SUPPLIED INFORMATION –
»»

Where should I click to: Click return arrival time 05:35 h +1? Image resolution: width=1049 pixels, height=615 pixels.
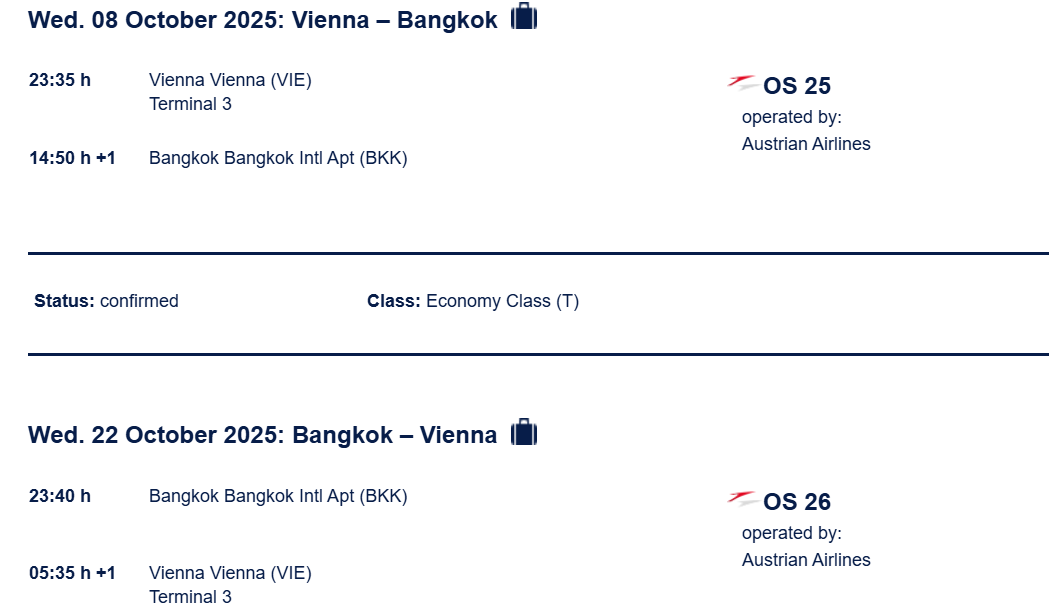point(72,574)
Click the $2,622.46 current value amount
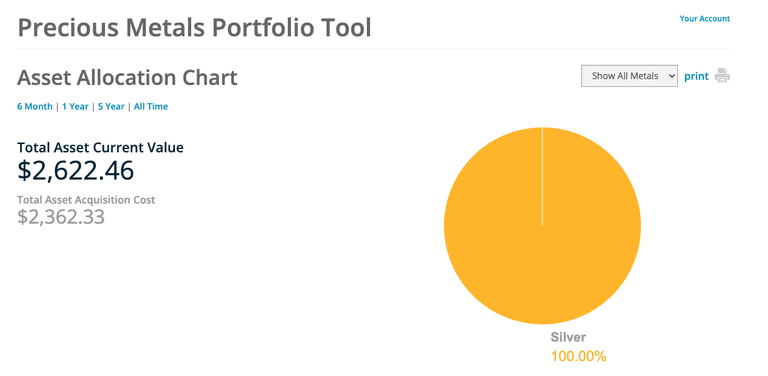 pos(75,170)
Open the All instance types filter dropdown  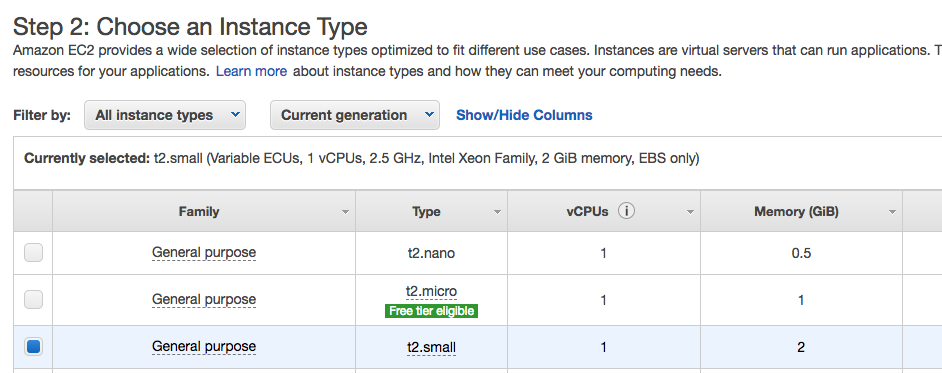point(165,115)
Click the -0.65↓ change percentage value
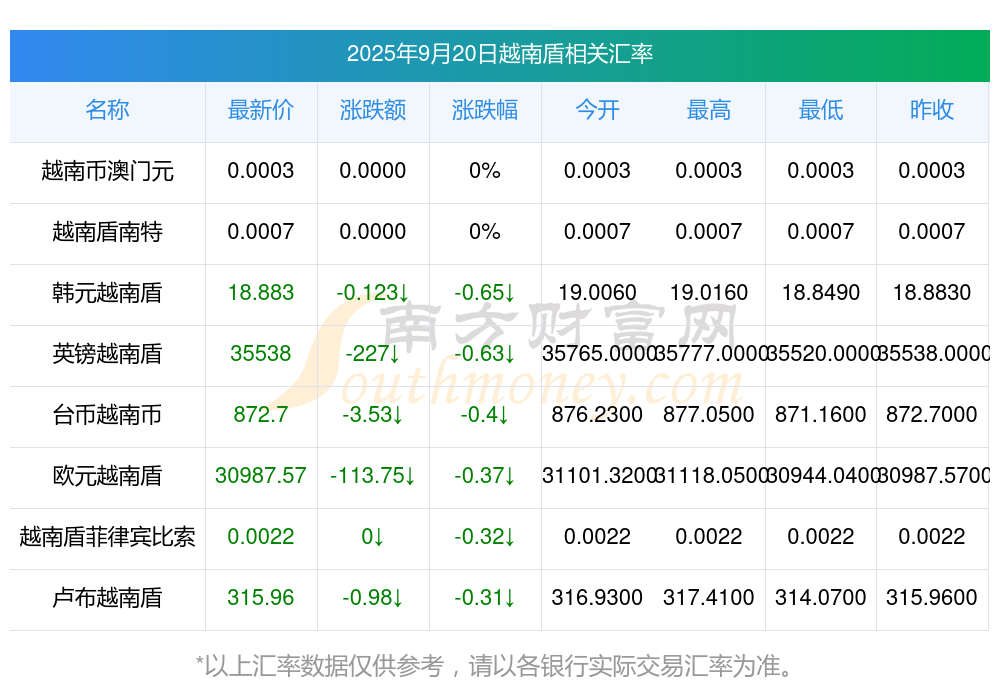 pyautogui.click(x=485, y=293)
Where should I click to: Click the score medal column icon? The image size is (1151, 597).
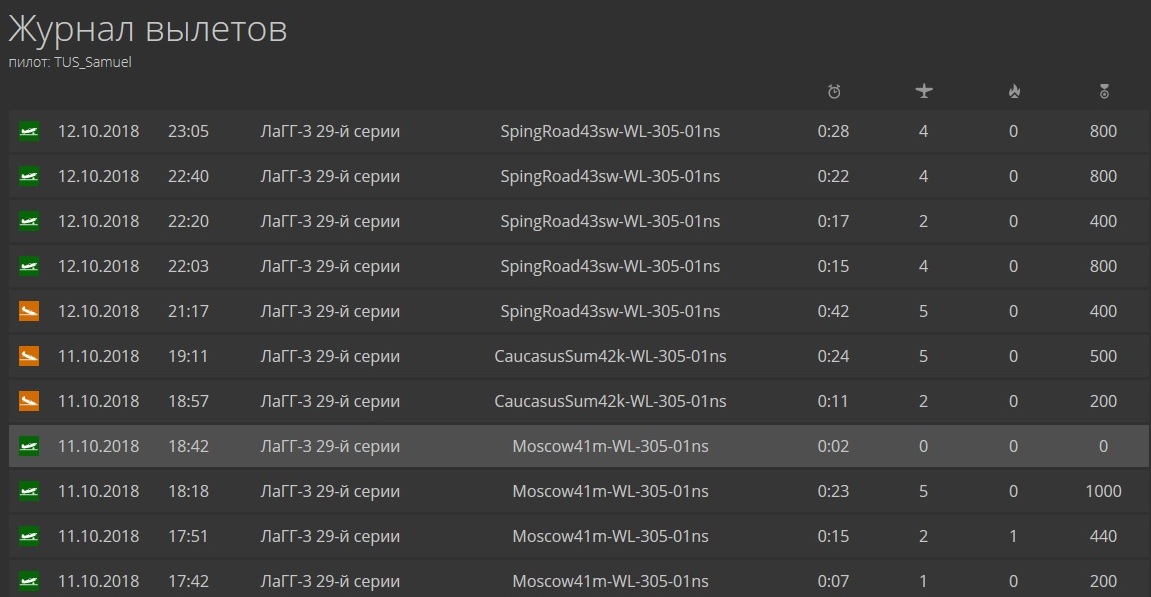coord(1104,92)
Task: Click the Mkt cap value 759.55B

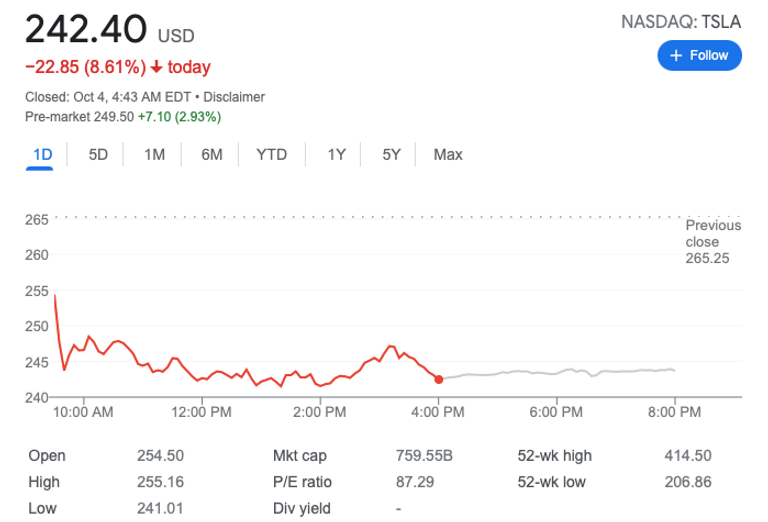Action: pyautogui.click(x=425, y=456)
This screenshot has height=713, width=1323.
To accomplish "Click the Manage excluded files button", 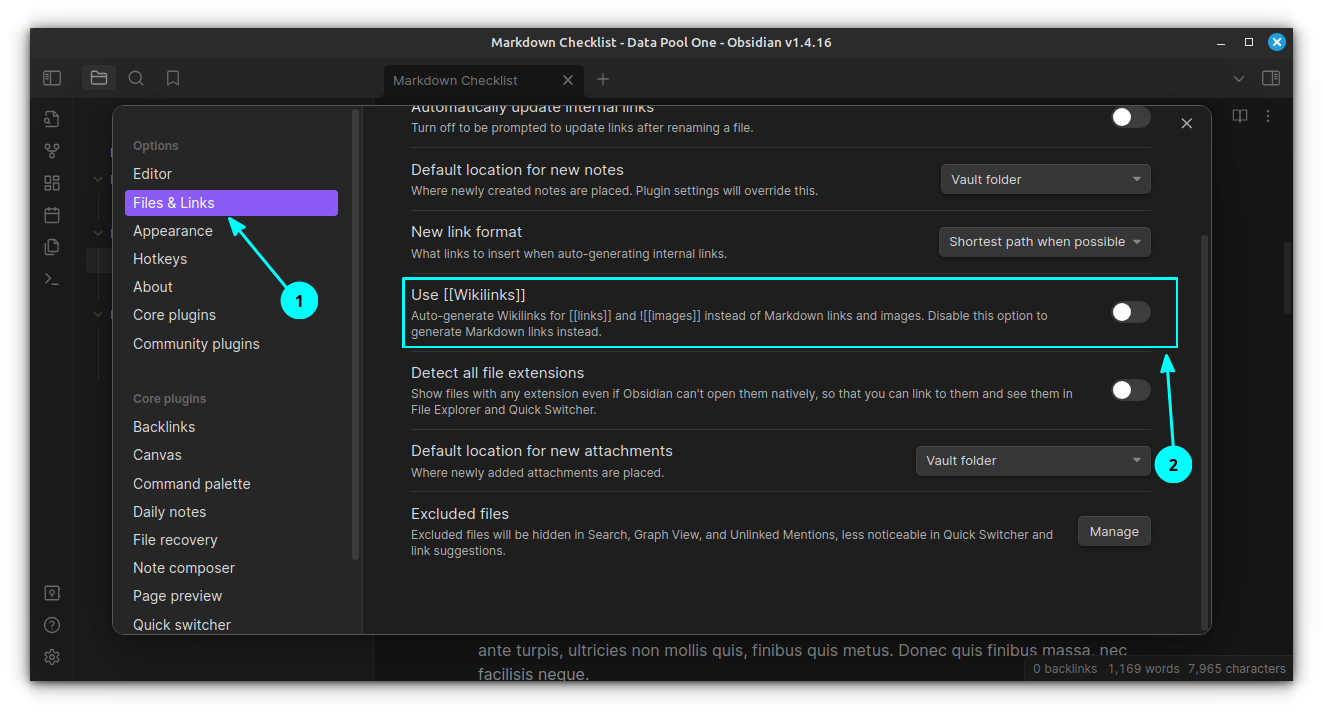I will pyautogui.click(x=1113, y=531).
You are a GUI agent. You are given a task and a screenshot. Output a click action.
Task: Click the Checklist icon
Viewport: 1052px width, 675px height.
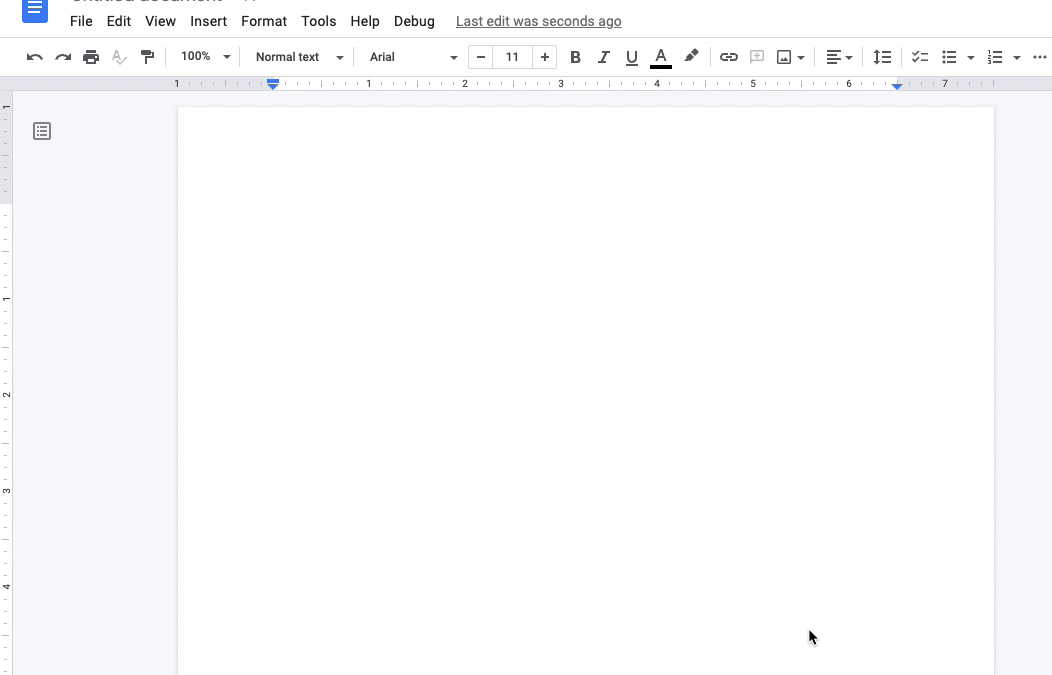click(x=920, y=57)
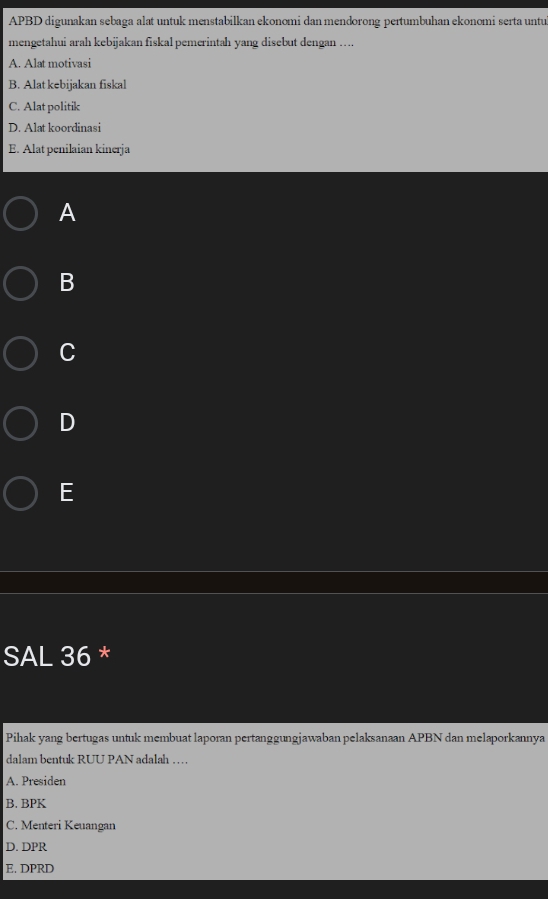
Task: Click 'D. DPR' option text
Action: [x=26, y=847]
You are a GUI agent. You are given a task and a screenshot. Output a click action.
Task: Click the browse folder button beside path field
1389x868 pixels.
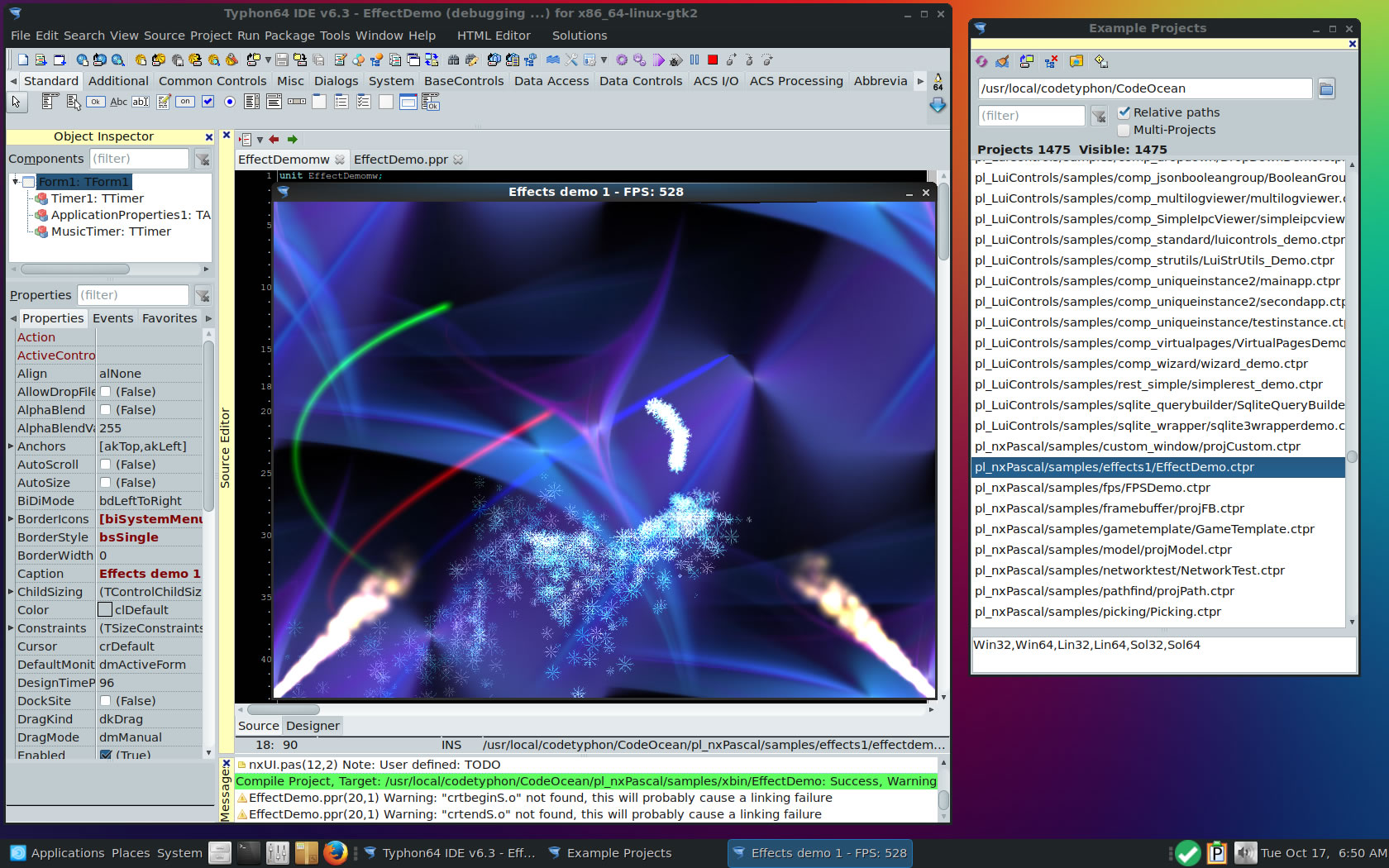click(1326, 88)
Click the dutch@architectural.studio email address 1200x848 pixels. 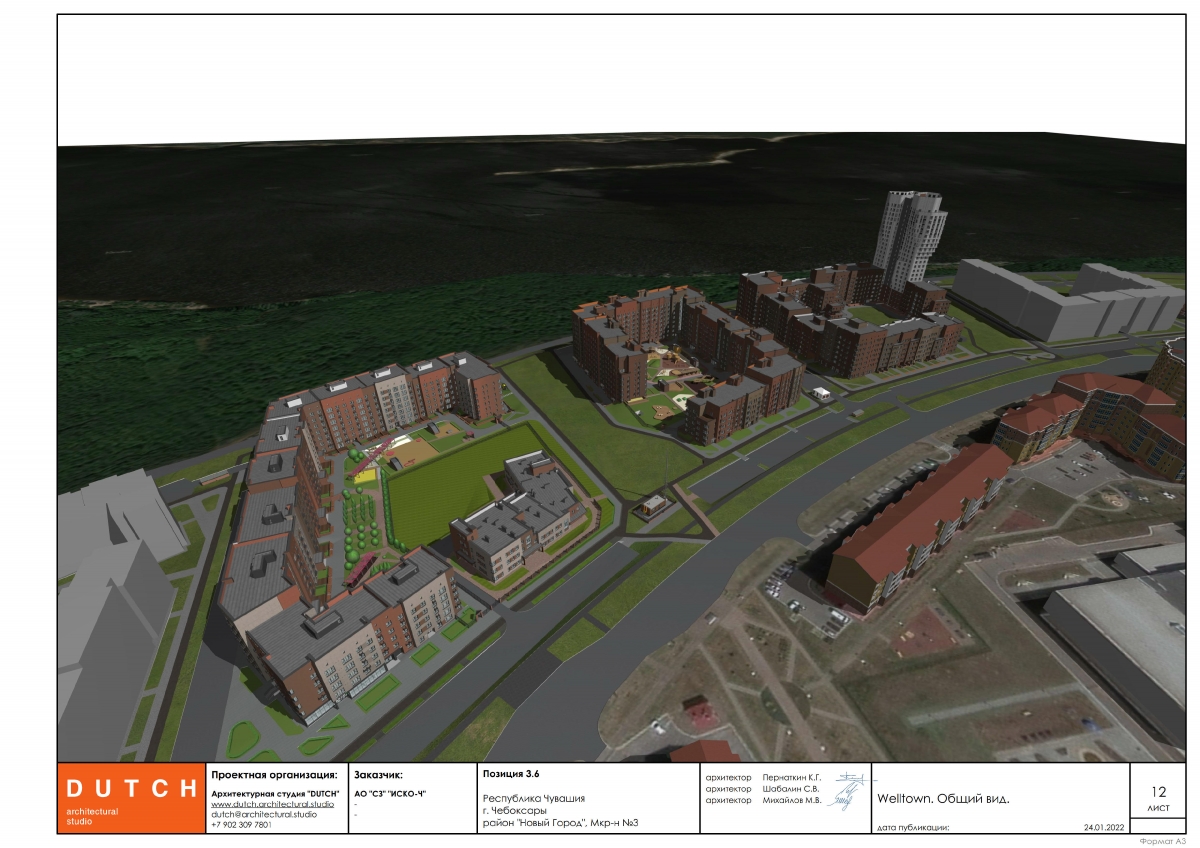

««

TASK DESCRIPTION – Find every line in the items above that contains the word "value" and copy each of those lines.

ANSWER TO THIS PROBLEM –
Click the $2,622.46 current value amount
Click the -0.65↓ change percentage value
Task: Click the Mkt cap value 759.55B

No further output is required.